[Stored data entries]

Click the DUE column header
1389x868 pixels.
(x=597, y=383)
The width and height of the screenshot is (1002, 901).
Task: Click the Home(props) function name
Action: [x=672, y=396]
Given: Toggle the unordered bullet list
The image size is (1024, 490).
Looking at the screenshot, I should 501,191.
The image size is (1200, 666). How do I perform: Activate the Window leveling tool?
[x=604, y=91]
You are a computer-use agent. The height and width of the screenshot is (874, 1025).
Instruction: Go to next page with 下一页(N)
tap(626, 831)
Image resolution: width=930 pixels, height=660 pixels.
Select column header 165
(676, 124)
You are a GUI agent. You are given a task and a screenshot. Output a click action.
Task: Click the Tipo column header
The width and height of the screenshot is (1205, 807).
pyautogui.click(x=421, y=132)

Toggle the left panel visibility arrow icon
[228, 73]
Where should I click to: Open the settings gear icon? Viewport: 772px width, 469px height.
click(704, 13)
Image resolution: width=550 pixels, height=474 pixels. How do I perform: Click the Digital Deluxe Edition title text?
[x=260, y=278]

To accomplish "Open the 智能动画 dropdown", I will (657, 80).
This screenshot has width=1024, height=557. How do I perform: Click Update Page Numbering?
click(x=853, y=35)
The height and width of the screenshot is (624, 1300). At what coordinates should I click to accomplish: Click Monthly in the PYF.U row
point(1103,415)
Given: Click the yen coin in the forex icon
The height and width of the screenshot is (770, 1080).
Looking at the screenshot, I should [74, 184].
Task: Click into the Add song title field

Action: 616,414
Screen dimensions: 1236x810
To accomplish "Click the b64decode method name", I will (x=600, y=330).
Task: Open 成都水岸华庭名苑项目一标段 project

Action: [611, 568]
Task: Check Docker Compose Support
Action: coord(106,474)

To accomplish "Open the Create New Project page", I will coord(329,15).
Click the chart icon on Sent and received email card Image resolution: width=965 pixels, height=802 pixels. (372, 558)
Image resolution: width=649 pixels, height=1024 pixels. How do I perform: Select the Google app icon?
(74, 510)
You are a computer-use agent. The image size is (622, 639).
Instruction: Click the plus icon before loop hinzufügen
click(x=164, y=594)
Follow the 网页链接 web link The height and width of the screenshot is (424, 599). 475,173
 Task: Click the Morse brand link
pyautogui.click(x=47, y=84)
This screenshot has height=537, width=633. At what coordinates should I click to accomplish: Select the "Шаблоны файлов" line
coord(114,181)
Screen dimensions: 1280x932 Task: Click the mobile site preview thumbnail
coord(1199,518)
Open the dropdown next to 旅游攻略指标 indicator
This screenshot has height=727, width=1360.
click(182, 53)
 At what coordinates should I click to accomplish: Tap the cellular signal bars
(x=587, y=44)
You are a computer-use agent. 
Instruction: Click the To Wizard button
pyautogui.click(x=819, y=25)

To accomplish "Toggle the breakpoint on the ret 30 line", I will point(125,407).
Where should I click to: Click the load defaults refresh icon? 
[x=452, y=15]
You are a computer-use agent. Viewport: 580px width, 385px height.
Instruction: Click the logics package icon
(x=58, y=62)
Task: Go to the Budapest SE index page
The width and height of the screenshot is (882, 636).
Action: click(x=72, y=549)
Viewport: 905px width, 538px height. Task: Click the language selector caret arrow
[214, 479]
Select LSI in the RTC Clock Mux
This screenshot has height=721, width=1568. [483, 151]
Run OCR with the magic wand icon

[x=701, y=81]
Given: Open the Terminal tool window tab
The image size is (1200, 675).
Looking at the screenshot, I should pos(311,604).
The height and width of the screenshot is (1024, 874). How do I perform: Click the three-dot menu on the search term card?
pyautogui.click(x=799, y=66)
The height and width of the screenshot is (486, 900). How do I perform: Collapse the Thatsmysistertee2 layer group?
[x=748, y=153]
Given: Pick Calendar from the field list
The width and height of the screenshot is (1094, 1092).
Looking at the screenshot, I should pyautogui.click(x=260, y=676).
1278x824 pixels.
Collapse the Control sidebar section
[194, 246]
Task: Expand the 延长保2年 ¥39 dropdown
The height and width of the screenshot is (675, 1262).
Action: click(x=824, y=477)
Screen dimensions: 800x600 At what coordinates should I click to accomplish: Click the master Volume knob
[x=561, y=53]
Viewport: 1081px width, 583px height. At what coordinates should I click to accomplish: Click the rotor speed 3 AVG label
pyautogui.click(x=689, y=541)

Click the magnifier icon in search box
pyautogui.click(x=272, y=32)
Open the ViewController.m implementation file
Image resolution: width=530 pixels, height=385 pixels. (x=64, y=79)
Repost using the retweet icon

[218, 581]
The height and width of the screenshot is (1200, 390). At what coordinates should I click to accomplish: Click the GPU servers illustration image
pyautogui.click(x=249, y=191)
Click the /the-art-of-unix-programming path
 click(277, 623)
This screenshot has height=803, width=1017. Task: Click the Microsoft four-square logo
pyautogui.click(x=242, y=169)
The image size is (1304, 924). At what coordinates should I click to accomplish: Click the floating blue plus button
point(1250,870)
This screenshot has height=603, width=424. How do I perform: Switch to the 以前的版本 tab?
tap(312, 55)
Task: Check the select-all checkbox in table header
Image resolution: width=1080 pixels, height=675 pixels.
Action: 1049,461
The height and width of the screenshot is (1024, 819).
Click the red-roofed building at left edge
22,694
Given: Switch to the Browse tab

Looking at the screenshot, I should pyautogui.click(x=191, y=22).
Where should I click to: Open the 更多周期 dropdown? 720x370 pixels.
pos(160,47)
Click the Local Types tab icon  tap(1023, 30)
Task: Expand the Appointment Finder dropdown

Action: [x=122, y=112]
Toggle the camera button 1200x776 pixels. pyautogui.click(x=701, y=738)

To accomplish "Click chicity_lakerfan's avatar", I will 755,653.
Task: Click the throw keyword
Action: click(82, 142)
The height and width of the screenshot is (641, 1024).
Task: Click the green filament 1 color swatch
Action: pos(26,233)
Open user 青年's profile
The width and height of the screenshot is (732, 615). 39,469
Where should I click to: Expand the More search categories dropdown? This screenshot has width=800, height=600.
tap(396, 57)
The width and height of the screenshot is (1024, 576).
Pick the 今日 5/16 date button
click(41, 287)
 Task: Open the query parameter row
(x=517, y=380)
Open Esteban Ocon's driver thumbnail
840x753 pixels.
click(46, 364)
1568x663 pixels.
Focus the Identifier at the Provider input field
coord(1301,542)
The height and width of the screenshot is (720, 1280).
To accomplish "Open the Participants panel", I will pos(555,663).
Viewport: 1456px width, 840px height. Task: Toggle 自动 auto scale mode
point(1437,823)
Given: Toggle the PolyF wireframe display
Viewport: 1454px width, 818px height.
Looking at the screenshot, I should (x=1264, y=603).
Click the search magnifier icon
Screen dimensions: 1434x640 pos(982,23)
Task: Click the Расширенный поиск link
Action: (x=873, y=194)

> _TASK BRIEF_:
Transcribe all the entries exactly, as they stand.

> _TASK OUTPUT_:
Click the DUE column header
1389x868 pixels.
(x=597, y=383)
The width and height of the screenshot is (1002, 901).
Task: Click the Home(props) function name
Action: [x=672, y=396]
Given: Toggle the unordered bullet list
The image size is (1024, 490).
Looking at the screenshot, I should 501,191.
The image size is (1200, 666). How do I perform: Activate the Window leveling tool?
[x=604, y=91]
You are a computer-use agent. The height and width of the screenshot is (874, 1025).
Instruction: Go to next page with 下一页(N)
tap(626, 831)
Image resolution: width=930 pixels, height=660 pixels.
Select column header 165
(676, 124)
You are a GUI agent. You are given a task and a screenshot. Output a click action.
Task: Click the Tipo column header
The width and height of the screenshot is (1205, 807).
pyautogui.click(x=421, y=132)

Toggle the left panel visibility arrow icon
[228, 73]
Where should I click to: Open the settings gear icon? Viewport: 772px width, 469px height.
click(704, 13)
Image resolution: width=550 pixels, height=474 pixels. How do I perform: Click the Digital Deluxe Edition title text?
[x=260, y=278]

To accomplish "Open the 智能动画 dropdown", I will (657, 80).
This screenshot has width=1024, height=557. How do I perform: Click Update Page Numbering?
click(x=853, y=35)
The height and width of the screenshot is (624, 1300). At what coordinates should I click to accomplish: Click Monthly in the PYF.U row
point(1103,415)
Given: Click the yen coin in the forex icon
The height and width of the screenshot is (770, 1080).
Looking at the screenshot, I should [74, 184].
Task: Click into the Add song title field

Action: 616,414
Screen dimensions: 1236x810
To accomplish "Click the b64decode method name", I will (x=600, y=330).
Task: Open 成都水岸华庭名苑项目一标段 project

Action: [611, 568]
Task: Check Docker Compose Support
Action: coord(106,474)

To accomplish "Open the Create New Project page", I will coord(329,15).
Click the chart icon on Sent and received email card Image resolution: width=965 pixels, height=802 pixels. (372, 558)
Image resolution: width=649 pixels, height=1024 pixels. How do I perform: Select the Google app icon?
(74, 510)
You are a computer-use agent. The image size is (622, 639).
Instruction: Click the plus icon before loop hinzufügen
click(x=164, y=594)
Follow the 网页链接 web link The height and width of the screenshot is (424, 599). 475,173
 Task: Click the Morse brand link
pyautogui.click(x=47, y=84)
This screenshot has height=537, width=633. At what coordinates should I click to accomplish: Select the "Шаблоны файлов" line
coord(114,181)
Screen dimensions: 1280x932 Task: Click the mobile site preview thumbnail
coord(1199,518)
Open the dropdown next to 旅游攻略指标 indicator
This screenshot has height=727, width=1360.
click(182, 53)
 At what coordinates should I click to accomplish: Tap the cellular signal bars
(x=587, y=44)
You are a computer-use agent. 
Instruction: Click the To Wizard button
pyautogui.click(x=819, y=25)

To accomplish "Toggle the breakpoint on the ret 30 line", I will point(125,407).
Where should I click to: Click the load defaults refresh icon? 
[x=452, y=15]
You are a computer-use agent. Viewport: 580px width, 385px height.
Instruction: Click the logics package icon
(x=58, y=62)
Task: Go to the Budapest SE index page
The width and height of the screenshot is (882, 636).
Action: click(x=72, y=549)
Viewport: 905px width, 538px height. Task: Click the language selector caret arrow
[214, 479]
Select LSI in the RTC Clock Mux
This screenshot has height=721, width=1568. [483, 151]
Run OCR with the magic wand icon

[x=701, y=81]
Given: Open the Terminal tool window tab
The image size is (1200, 675).
Looking at the screenshot, I should pos(311,604).
The height and width of the screenshot is (1024, 874). How do I perform: Click the three-dot menu on the search term card?
pyautogui.click(x=799, y=66)
The height and width of the screenshot is (486, 900). How do I perform: Collapse the Thatsmysistertee2 layer group?
[x=748, y=153]
Given: Pick Calendar from the field list
The width and height of the screenshot is (1094, 1092).
Looking at the screenshot, I should pyautogui.click(x=260, y=676).
1278x824 pixels.
Collapse the Control sidebar section
[194, 246]
Task: Expand the 延长保2年 ¥39 dropdown
The height and width of the screenshot is (675, 1262).
Action: click(x=824, y=477)
Screen dimensions: 800x600 At what coordinates should I click to accomplish: Click the master Volume knob
[x=561, y=53]
Viewport: 1081px width, 583px height. At what coordinates should I click to accomplish: Click the rotor speed 3 AVG label
pyautogui.click(x=689, y=541)

Click the magnifier icon in search box
pyautogui.click(x=272, y=32)
Open the ViewController.m implementation file
Image resolution: width=530 pixels, height=385 pixels. (x=64, y=79)
Repost using the retweet icon

[218, 581]
The height and width of the screenshot is (1200, 390). At what coordinates should I click to accomplish: Click the GPU servers illustration image
pyautogui.click(x=249, y=191)
Click the /the-art-of-unix-programming path
 click(277, 623)
This screenshot has height=803, width=1017. Task: Click the Microsoft four-square logo
pyautogui.click(x=242, y=169)
The image size is (1304, 924). At what coordinates should I click to accomplish: Click the floating blue plus button
point(1250,870)
This screenshot has height=603, width=424. How do I perform: Switch to the 以前的版本 tab?
tap(312, 55)
Task: Check the select-all checkbox in table header
Image resolution: width=1080 pixels, height=675 pixels.
Action: 1049,461
The height and width of the screenshot is (1024, 819).
Click the red-roofed building at left edge
22,694
Given: Switch to the Browse tab

Looking at the screenshot, I should pyautogui.click(x=191, y=22).
Where should I click to: Open the 更多周期 dropdown? 720x370 pixels.
pos(160,47)
Click the Local Types tab icon  tap(1023, 30)
Task: Expand the Appointment Finder dropdown

Action: [x=122, y=112]
Toggle the camera button 1200x776 pixels. pyautogui.click(x=701, y=738)

To accomplish "Click chicity_lakerfan's avatar", I will 755,653.
Task: Click the throw keyword
Action: click(82, 142)
The height and width of the screenshot is (641, 1024).
Task: Click the green filament 1 color swatch
Action: pos(26,233)
Open user 青年's profile
The width and height of the screenshot is (732, 615). 39,469
Where should I click to: Expand the More search categories dropdown? This screenshot has width=800, height=600.
tap(396, 57)
The width and height of the screenshot is (1024, 576).
Pick the 今日 5/16 date button
click(41, 287)
 Task: Open the query parameter row
(x=517, y=380)
Open Esteban Ocon's driver thumbnail
840x753 pixels.
click(46, 364)
1568x663 pixels.
Focus the Identifier at the Provider input field
coord(1301,542)
The height and width of the screenshot is (720, 1280).
To accomplish "Open the Participants panel", I will pos(555,663).
Viewport: 1456px width, 840px height. Task: Toggle 自动 auto scale mode
point(1437,823)
Given: Toggle the PolyF wireframe display
Viewport: 1454px width, 818px height.
Looking at the screenshot, I should (x=1264, y=603).
Click the search magnifier icon
Screen dimensions: 1434x640 pos(982,23)
Task: Click the Расширенный поиск link
Action: (x=873, y=194)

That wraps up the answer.